This Riley Puckett showcase is well overdue. The one hundred tracks in this 4CD box set cover his career from the early guitar solos and duets in 1928 to the guitar/mandolin sessions in 1940 taking in his recordings with Clayton McMichen, Gid Tanner & His Skillet Lickers, The McMichen-Layne String Orchestra and sessions with mandolinist Ted Hawkins, fiddle player Charles Smith and banjo player Arthur Tanner.

Until Riley Puckett came on the scene, most old time tunes were instrumentals with the fiddle being dominant but once he started singing, the entire south fell in love with his warm, clear voice. He was to become one of country music’s first superstars alongside Vernon Dalhart, Carson Robison and Jimmie Rodgers, dominating Columbia’s hillbilly output that featured Riley, either as a band member or soloist, on 150 out of 850 releases.

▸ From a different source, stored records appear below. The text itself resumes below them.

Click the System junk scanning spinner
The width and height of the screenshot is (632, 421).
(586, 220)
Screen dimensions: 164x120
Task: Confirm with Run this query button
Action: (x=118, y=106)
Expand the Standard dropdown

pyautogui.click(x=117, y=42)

Clayten McMichen of The Skillet Lickers, who could be overly critical of Riley’s talent, had to admit that “Riley proved the people wanted to hear singing and if he didn’t sing on the records, they didn’t sell many”.

This set demonstrates just how varied his material was ranging from blues, country dance tunes, sad old ballads, traditional mountain songs and ‘pop’ music of the day. His wide appeal was nurtured with nostalgic songs of mother and home and all that southern mountain folk loved to listen to most as he performed tunes about the Old Carolina Home, Cumberland Gap, Frankie And Johnny, Waitin’ For The Evenin’ Mail, Jesse James and Sourwood Mountain along side his interpretations of popular songs like South of The Border, My Buddy, When I Grow Too Old To Dream, It’s A Sin To Tell A Lie and Margie.

This excellent compilation by Chris King is a well-rounded and varied look at the career and music of Riley Puckett and should be investigated immediately. 5 stars.